In order to avoid the adverse effects of structural damage caused by stress concentration, the optimization problem considering stress constraints is very important in structural design. This paper aims at introducing microstress constraints within a multilevel finite element (FE2) analysis framework to perform the two-scale concurrent optimization and reduce the stress concentration while exhibiting better overall stiffness properties for composites with elliptical inclusions. In order to do that, at the macroscale, relying on the solid isotropic material with penalization (SIMP), a density-based optimization algorithm is raised for a maximum stiffness design and free material distribution optimization under a volume constraint, these displacement solutions and material distributions at the macroscopic structural scale provide kinematic constraints for microscale optimization.
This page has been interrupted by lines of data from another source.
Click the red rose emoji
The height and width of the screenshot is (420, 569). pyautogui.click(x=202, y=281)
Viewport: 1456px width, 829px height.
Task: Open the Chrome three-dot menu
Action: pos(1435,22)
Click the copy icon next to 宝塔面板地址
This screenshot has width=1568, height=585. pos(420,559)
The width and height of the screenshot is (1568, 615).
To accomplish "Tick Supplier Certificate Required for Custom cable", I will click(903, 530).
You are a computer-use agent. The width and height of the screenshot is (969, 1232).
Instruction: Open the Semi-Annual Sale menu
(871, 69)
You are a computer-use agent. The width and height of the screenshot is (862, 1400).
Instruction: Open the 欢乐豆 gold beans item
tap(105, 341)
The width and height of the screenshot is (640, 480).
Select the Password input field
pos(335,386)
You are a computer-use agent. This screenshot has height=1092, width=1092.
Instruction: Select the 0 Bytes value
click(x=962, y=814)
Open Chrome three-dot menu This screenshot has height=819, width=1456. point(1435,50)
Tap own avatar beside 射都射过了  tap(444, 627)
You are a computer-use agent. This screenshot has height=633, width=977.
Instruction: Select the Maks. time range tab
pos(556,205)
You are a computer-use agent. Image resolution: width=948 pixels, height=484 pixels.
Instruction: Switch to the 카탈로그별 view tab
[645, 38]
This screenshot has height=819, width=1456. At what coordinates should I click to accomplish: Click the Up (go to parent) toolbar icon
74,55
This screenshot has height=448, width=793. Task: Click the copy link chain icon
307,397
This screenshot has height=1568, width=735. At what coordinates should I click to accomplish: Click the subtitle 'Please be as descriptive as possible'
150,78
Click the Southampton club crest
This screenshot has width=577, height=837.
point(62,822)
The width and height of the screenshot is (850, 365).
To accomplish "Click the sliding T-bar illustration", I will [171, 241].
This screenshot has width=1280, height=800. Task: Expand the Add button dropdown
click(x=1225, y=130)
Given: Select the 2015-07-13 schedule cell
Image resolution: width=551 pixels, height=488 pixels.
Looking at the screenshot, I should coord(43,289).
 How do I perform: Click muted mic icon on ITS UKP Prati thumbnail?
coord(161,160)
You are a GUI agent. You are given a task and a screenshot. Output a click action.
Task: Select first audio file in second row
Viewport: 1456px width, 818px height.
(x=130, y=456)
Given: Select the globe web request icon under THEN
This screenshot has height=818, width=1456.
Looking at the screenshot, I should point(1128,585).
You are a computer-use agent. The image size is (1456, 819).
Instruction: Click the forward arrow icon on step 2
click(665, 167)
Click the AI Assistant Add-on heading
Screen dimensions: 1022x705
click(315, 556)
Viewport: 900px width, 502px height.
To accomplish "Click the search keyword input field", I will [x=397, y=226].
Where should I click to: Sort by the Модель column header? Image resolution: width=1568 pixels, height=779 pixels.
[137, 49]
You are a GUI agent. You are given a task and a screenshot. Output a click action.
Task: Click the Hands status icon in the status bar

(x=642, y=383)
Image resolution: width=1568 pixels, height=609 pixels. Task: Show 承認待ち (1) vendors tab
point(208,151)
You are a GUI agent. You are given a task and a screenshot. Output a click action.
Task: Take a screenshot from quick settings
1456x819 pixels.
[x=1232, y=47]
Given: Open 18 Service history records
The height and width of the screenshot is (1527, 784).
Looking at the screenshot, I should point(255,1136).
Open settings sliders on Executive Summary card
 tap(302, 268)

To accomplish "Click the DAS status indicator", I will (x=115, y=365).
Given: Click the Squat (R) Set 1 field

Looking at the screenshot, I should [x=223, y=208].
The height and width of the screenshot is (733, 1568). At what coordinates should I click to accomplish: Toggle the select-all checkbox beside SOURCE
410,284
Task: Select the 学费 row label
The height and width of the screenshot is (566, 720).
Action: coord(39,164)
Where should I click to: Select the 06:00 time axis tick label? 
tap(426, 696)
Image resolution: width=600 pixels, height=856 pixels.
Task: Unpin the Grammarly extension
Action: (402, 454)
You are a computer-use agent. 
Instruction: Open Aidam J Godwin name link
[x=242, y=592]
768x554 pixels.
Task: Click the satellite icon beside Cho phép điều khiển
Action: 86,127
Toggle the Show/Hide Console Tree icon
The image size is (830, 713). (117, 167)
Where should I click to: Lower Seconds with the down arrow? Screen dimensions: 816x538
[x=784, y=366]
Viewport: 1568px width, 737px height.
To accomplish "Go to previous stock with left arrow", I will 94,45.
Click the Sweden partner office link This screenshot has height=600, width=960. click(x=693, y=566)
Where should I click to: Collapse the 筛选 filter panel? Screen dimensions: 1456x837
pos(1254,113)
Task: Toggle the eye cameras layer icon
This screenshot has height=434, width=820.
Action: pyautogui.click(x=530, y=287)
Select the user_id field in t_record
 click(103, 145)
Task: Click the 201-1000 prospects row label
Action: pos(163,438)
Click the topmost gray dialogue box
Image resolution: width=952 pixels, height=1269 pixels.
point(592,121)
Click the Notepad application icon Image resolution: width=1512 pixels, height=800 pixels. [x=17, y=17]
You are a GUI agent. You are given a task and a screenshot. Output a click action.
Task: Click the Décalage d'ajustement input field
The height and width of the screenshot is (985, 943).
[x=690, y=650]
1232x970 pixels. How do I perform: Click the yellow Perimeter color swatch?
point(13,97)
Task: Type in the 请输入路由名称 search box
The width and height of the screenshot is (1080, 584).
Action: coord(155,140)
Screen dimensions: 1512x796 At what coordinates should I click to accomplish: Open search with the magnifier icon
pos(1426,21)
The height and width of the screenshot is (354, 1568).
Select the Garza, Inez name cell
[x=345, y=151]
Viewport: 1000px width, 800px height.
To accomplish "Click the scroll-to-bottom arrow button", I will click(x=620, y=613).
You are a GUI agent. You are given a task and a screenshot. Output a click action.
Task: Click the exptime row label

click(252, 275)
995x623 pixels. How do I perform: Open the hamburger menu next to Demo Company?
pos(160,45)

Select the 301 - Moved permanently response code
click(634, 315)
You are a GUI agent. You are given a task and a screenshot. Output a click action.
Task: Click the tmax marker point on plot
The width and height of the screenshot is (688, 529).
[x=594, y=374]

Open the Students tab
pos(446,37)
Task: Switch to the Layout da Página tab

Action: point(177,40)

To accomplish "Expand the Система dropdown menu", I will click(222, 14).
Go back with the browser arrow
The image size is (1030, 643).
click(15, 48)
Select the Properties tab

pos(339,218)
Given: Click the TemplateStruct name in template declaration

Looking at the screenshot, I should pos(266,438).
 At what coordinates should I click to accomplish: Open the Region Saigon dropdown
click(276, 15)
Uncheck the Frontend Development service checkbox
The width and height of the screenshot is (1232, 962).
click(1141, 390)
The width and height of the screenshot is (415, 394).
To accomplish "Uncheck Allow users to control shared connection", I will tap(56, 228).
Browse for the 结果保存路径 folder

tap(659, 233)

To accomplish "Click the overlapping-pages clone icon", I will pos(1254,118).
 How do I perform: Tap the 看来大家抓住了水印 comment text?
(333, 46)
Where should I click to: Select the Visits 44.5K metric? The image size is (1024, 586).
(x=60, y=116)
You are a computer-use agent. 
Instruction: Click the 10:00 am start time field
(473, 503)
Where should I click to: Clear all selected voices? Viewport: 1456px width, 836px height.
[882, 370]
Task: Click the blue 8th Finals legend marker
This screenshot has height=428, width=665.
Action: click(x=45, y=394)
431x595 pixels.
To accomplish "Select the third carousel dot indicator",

At the microscale, the parameterized composite microstructure (inclusion orientation and aspect ratio) is optimized under the principal strain direction constraints of the macroscale element’s Gauss integration point. The optimized microstructure in turn updates the macroscopic effective stress directly from the volume average of the microscopic stress field. The clustering strategy is used in order to improve the computation efficiency of the optimization. The novelty of the work lies in the use of microstress constraints to solve the concurrent optimization problems of two-phase composites within the FE2 framework. The effectiveness of the proposed concurrent optimization approach is validated through three numerical examples.